→ **Aim 1**: In the passage on removable electric vehicle batteries, reproduce the part from "For example, because" up to and including "battery is removed.", swapping every "batteries" for "battery modules".
→ **Aim 2**: Extend the passage on the electric vehicle body with removable battery packs, picking up after its final sentence.

→ **Excerpt to read**:

For example, because vehicles primarily driven for short-distance trips carry sizable and heavy batteries mounted in the vehicles relative to the battery energy needed to operate the vehicles, the vehicles are put at a disadvantage in terms of fuel economy.

To address this issue, a structure may allow the mounting and removal of a plurality of batteries. However, foreign matters may enter the underbody of the vehicle while a battery is removed.

When an area is exposed under the vehicle in this manner, foreign matters may enter through the exposed area from the outside and get stuck between the batteries and the chassis frame or accumulate on the batteries.

Therefore, when replacing a battery at a battery replacement station, there is a concern about foreign matters either falling into the station or entering during the battery replacement process.

The matters described above as background technology are intended to provide a better understanding of the background of the present disclosure and should not be considered as acknowledging that the present disclosure and the background information provided herein pertain to the prior art as defined by the patent statute.

SUMMARY

The present disclosure relates to an electric vehicle body configured to minimize the entry of foreign matters into a replaceable battery pack while facilitating battery pack replacement.

An embodiment of the present disclosure can resolve the issues described above by providing an electric vehicle body configured to minimize the entry of foreign matters into a replaceable battery pack while facilitating battery pack replacement.

An electric vehicle body according to an embodiment of the present disclosure includes at least one battery pack removably mounted on a chassis frame, a cover bracket extending on one side of the battery pack, and an undercover extending on one side of another battery pack adjacent to the battery pack and overlapping the cover bracket to seal off a gap formed between the battery pack and the other battery pack.

A hollow insertion tube may be formed on the cover bracket and an insertion protrusion may be formed on the undercover so that the insertion protrusion may be inserted into the insertion tube.

The insertion tube may protrude from the top surface of the cover bracket and the insertion protrusion may protrude from the top surface of the undercover so that the insertion protrusion may be inserted into the insertion tube as the undercover overlaps the lower portion of the cover bracket.

An inner protrusion may be formed on the inner surface of the insertion tube and an outer protrusion may be formed on the outer surface of the insertion protrusion so that the outer protrusion may catch on the upper end of the inner protrusion.

A transverse member of the chassis frame may be provided in the right-left direction, and the upper end of the insertion protrusion may be connected to the lower end of the transverse member.

→ **Dataset section**:

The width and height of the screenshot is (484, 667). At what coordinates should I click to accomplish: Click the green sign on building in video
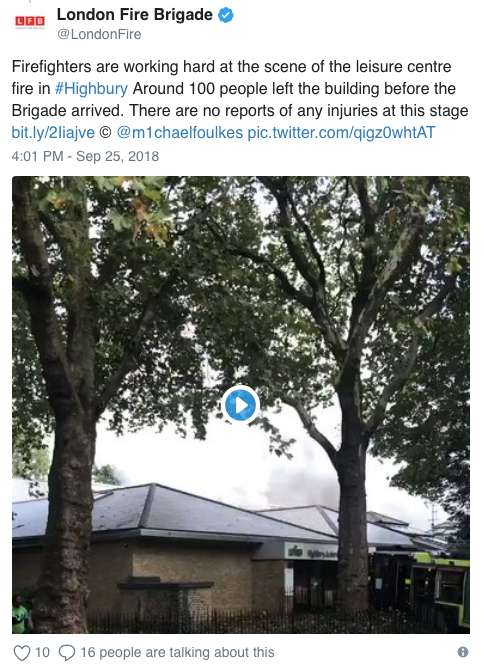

→ **Final result 1**:
For example, because vehicles primarily driven for short-distance trips carry sizable and heavy battery modules mounted in the vehicles relative to the battery energy needed to operate the vehicles, the vehicles are put at a disadvantage in terms of fuel economy.

To address this issue, a structure may allow the mounting and removal of a plurality of battery modules. However, foreign matters may enter the underbody of the vehicle while a battery is removed.

→ **Final result 2**:
A first connection hole may be formed at the lower end of the transverse member and a ring-shaped first elastic structure may be fixed to the inner surface of the connection hole so that the insertion protrusion may be inserted into the first elastic structure to be connected thereto.

The width of the undercover may be equal to the width of the gap.

The bottom of the undercover may be positioned at the same height as or higher than the bottoms of the battery pack and the other battery pack.

The other battery pack for which the undercover is formed may be mounted in the rear of the battery pack for which the cover bracket is formed.

A battery mounting area for mounting a battery pack may be formed within the chassis frame, and when the battery mounting area is not occupied by a battery pack, an area cover may be provided in a shape sealing off the unoccupied battery mounting area.

The area cover may be removably mounted on the chassis frame.

The transverse member of the chassis frame may be provided in the right-left direction, a guide pin may protrude from the top surface of the area cover, and the guide pin may be connected to the transverse member to be attached thereto.

A second connection hole may be formed at the lower end of the transverse member and a ring-shaped second elastic structure may be fixed to the inner surface of the second connection hole so that the guide pin may be inserted into the second elastic structure to be attached thereto.

A dummy connector may be provided on the top surface of the area cover so that a vehicle connector may be connected thereto.

Another electric vehicle body according to the present disclosure may include at least one battery pack replaceably mounted on a chassis frame, a first undercover extending on one side of the battery pack, and a second undercover extending on one side of another battery pack adjacent to the battery pack and overlapping the first undercover to seal off a gap formed between the battery pack and the other battery pack together with the first undercover.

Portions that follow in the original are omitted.